Tuesday, February 2, 2010

moments...

One of my favorite moments of being Mac's Mommy are the moments when I feel such incredible JOY and LOVE for him that I feel like I am literally going to explode and I have the urge to grab him and hold him close forever and never let him go. I am so incredibly grateful that I get to have my sweet boy forever.
Lately when I have had these moments with Mac, I feel that same love growing for our next baby. And I can totally imagine having these same feeling with our next little one. It makes me so anxious to get my baby here to us.
I have some very specific feelings about our baby, and the fact that we feel someone is missing in our home, but at the moment they are too personal to share. For a couple of months I was really struggling with all that goes with preparing ourselves to add to our family again through adoption. But over the month of January, I have had alot of experiences, reminders and comfort that show me all will be well and soon we will have our baby with us (even with all the reminders that Satan is really trying hard to destroy this for us)!
I have enjoyed the opportunity that we have had to ask for love, peace, comfort and guidance for the Birthmother of our baby in our prayers each day. And I love that C (Mac's Birthmother) has told us that she is also praying for her, that gives me great hope.
I have also been reminded at what a spiritual journey adoption is and I am excited to see our next adoption story unfold.

6 comments:

FarrEver Family said...

I am so excited to get to be a part of this journey, if only through your blog.
The church is bringing a lot of kids over from an orphanage in Haiti.

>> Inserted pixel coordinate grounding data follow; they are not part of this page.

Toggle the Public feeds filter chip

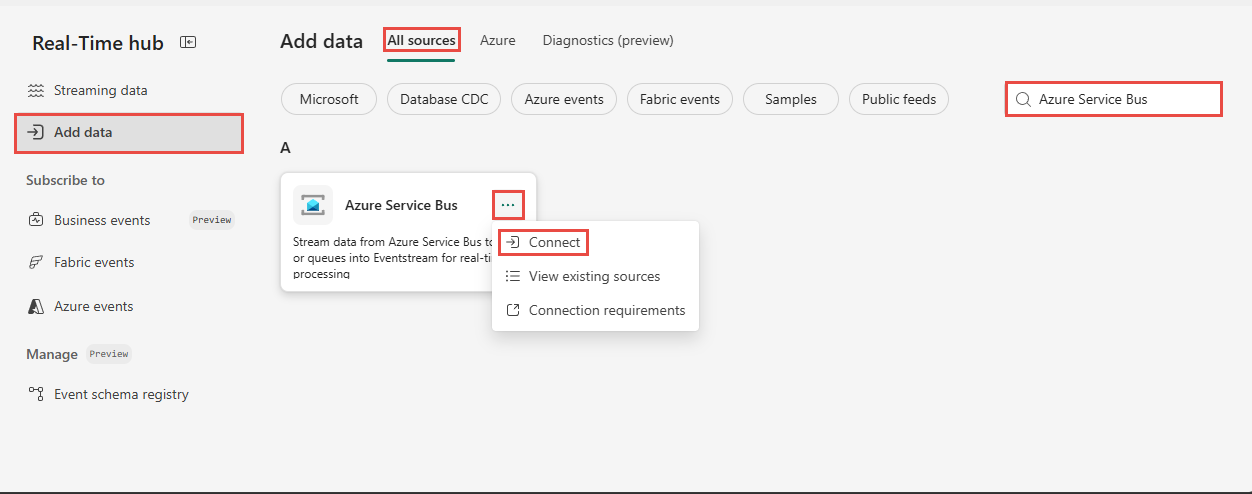tap(899, 99)
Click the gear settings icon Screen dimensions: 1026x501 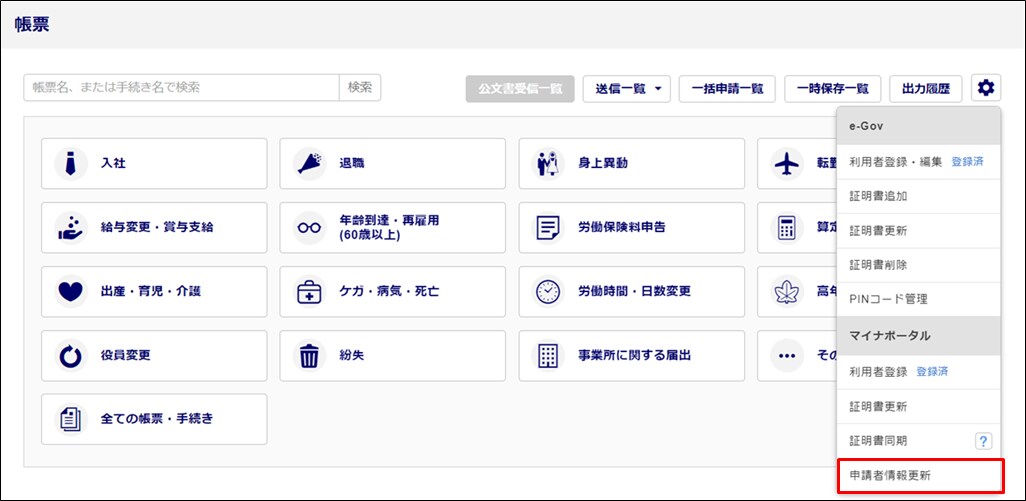pyautogui.click(x=986, y=88)
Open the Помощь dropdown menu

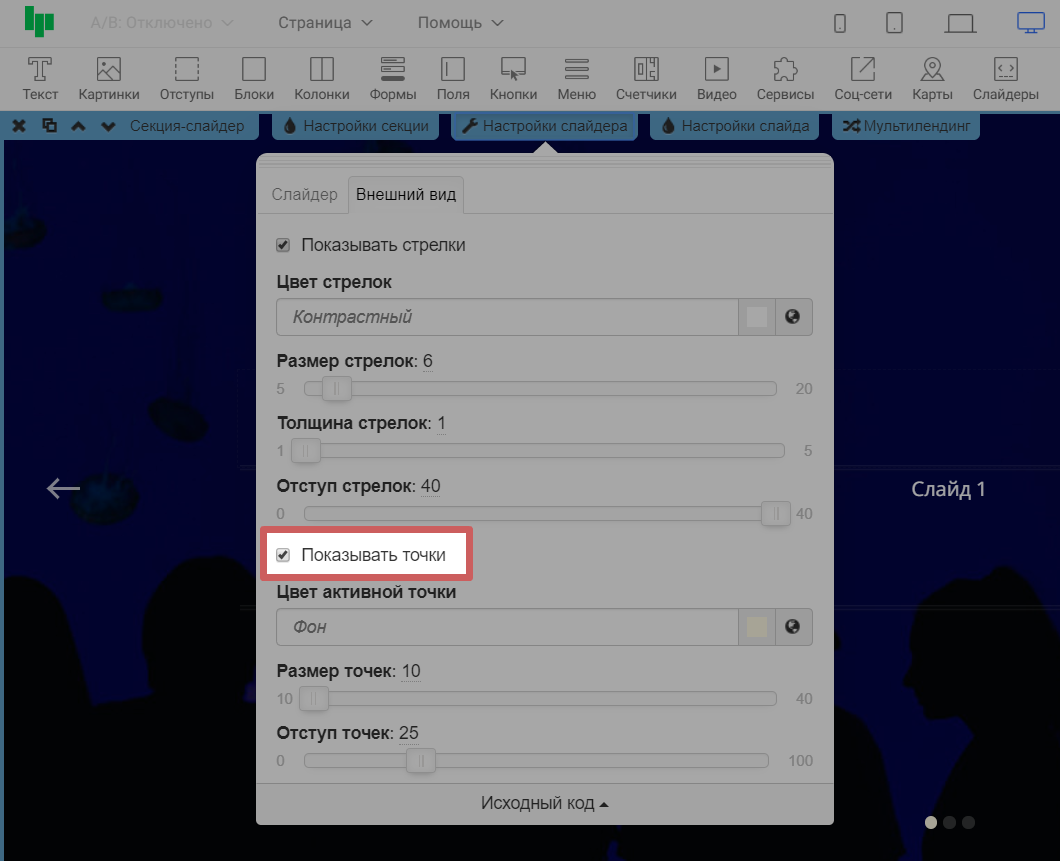460,23
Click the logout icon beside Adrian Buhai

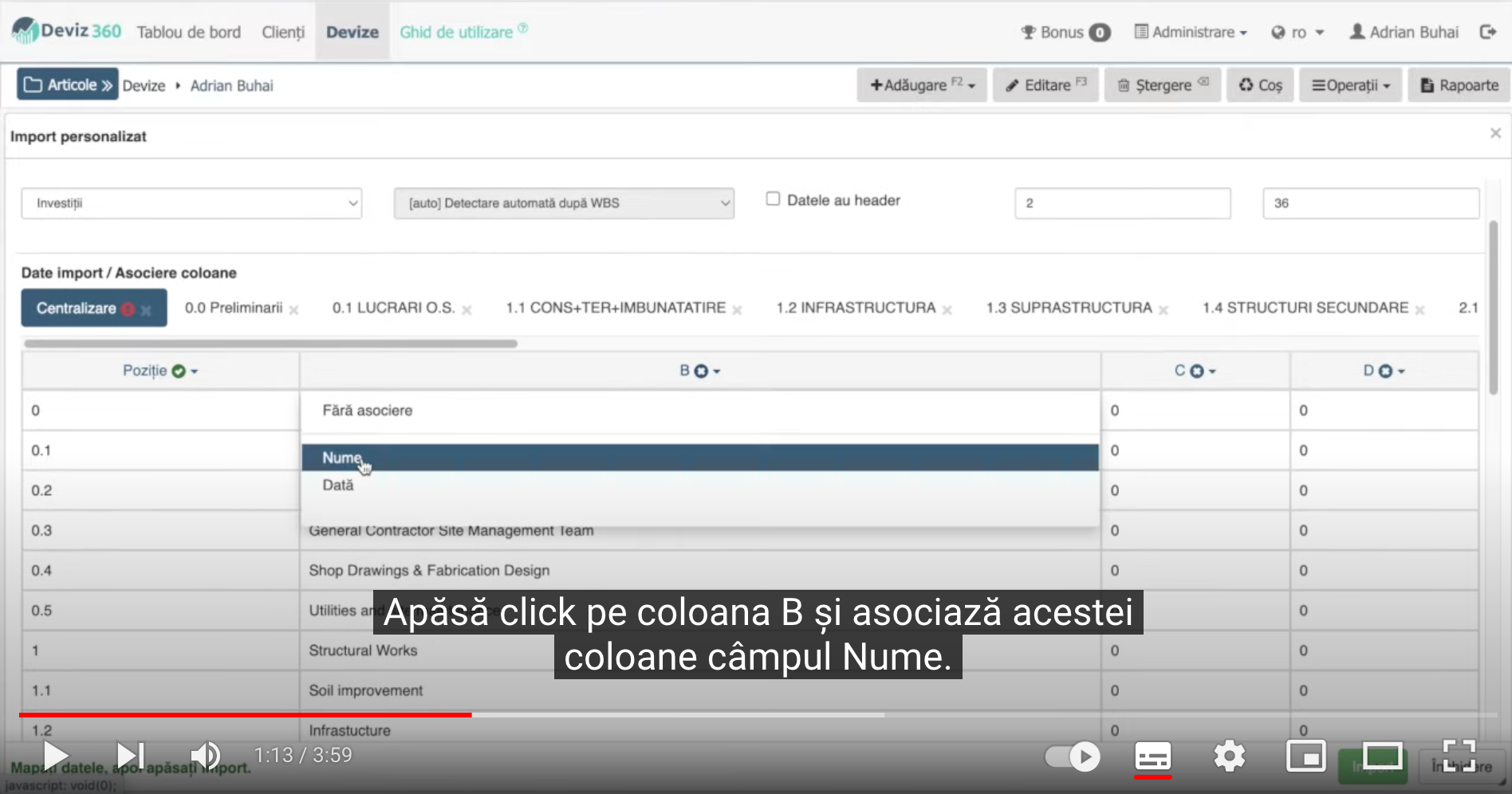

The person who ran them is the mission president over there. His own son is missing, but all of the orphans were accounted for.
I thought of you immediately, but all of the kids are staying here in Utah so they have each other for support.
I know your own journey will begin soon, even if now you can't see it happening. God is the master weaver, and He is already forming a new addition to your beautiful family.
I am so excited for you!!!

Kristin and Seth said...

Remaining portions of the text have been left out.